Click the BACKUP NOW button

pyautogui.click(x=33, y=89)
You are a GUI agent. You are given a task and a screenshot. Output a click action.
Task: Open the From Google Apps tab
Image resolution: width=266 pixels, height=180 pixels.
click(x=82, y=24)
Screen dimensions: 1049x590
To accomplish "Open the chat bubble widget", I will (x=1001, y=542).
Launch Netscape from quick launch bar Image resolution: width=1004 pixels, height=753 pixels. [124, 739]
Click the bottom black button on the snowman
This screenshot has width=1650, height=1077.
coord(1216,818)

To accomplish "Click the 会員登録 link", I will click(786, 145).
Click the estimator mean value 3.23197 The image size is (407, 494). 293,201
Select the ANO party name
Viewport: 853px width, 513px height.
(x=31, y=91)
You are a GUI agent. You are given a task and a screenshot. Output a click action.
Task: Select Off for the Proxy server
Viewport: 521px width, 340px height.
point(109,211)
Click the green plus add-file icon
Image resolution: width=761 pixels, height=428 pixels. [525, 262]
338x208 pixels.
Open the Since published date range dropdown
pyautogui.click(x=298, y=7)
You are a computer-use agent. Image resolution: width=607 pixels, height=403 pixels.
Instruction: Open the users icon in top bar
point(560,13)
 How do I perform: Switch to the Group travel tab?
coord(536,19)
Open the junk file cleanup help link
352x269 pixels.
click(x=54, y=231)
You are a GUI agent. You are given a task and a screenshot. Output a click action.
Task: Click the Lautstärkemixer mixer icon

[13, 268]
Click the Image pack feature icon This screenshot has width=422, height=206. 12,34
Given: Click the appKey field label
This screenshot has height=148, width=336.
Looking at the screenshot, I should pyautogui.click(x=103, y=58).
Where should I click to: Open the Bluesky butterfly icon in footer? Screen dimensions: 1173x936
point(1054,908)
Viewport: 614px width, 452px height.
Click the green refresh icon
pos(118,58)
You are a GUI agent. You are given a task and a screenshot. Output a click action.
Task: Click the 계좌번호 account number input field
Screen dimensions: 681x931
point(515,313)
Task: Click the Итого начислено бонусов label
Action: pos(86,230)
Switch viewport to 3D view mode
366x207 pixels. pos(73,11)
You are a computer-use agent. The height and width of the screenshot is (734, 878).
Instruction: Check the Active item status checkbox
################
#### Your objective:
Number of lines with the string "will" in the data above: report this figure and nothing more.

#### Exercise output:
2